Your Hero’s Mentor

Every hero needs to learn a lesson and by learning that lesson, he (or she) can defeat the villain. To learn this lesson, you rhero needs a mentor.

The difference between your hero and your villain is that your hero learns to change while your villain does not, and this inability to change causes the villain’s downfall.

To help your hero learn and change, your hero needs a mentor. The mentor has his or her own goal and meets the hero through the indirect actions of the villain.

In “Star Wars,” Darth Vader’s trying to find the smuggled Death Star plans that Princess Leia has hidden in R2D2. When R2D2 runs off to look for Obi-wan, that causes Luke to follow and run into Obi-wan as well.

In “Rocky,” Rocky’s coach is his mentor who teaches him how to box against Apollo Creed. Rocky already knew this coach before, but the two now work together because Apollo Creed picked Rocky to fight against.

In “Ratatouille,” Remy the rat’s mentor is the chef spirit from the cookbook, who appears before him.

The hero’s relationship with the mentor forms a sub-plot because the mentor is also pursuing a goal. Like all sub-plots, the hero/mentor relationship gets started after the story begins, but may be resolved before the hero achieves his goal or afterwards.

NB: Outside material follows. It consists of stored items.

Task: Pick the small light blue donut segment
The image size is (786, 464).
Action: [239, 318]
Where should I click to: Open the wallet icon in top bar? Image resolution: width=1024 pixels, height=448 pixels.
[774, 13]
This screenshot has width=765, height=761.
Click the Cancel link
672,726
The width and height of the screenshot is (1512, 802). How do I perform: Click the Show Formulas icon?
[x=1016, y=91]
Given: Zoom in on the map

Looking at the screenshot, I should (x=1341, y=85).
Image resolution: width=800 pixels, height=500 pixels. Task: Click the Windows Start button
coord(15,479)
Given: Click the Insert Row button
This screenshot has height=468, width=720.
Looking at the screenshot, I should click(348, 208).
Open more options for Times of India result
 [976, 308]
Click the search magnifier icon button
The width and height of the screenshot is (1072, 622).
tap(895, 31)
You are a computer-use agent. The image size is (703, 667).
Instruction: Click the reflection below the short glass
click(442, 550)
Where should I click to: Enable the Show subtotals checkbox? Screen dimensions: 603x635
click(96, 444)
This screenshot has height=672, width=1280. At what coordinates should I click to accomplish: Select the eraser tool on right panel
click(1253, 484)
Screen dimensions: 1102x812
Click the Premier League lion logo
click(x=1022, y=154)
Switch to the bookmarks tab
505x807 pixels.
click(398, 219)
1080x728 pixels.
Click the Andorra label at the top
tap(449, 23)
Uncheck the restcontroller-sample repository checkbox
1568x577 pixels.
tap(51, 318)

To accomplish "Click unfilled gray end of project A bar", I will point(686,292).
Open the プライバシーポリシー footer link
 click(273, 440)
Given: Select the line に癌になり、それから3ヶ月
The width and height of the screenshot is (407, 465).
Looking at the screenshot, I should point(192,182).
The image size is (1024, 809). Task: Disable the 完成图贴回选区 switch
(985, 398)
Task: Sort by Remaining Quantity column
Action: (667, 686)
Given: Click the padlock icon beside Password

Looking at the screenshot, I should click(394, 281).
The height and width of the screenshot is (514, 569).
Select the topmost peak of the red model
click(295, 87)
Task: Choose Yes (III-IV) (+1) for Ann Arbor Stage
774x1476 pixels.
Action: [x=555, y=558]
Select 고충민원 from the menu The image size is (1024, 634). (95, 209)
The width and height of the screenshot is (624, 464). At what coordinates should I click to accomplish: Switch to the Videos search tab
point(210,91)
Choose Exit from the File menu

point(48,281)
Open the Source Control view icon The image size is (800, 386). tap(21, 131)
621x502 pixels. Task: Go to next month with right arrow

In “Die Hard,” Bruce Willis’s mentor is the black police officer who shot a kid by mistake. This police officer helps motivate Bruce Willis near the end of Act II when he’s trapped in the bathroom, pulling glass shards out of his feet. Bruce Willis achieves his goal first by killing the head terrorist and rescuing his wife, then the black police officer achieves his goal by regaining the courage to use his gun by gunning down the last terrorist.

In “Rocky,” the coach achieves his goal before Rocky when he trains Rocky to the best of his ability. He’s had a chance to train a fighter for the championship. Now it’s up to Rocky to achieve his goal of standing on his feet for the entire fight.

Your mentor has a goal that may not be identical, but is similar to the hero’s goal. The hero and the mentor need each other to succeed. The mentor’s quest for a goal is a mini-story with its own exposition, rising action, apparent defeat, and finally achievement or loss of the desired goal.

Your hero must begin with a flaw and the mentor must help the hero learn to overcome that flaw. Then during battle with the villain, the hero needs to use that knowledge to defeat the villain.

Make sure your hero has a flaw and make sure your hero meets a mentor to help him overcome that flaw. Perfect heroes are boring because they do not change, and we don’t expect someone to change by themselves without outside influences, and that’s the role of your mentor.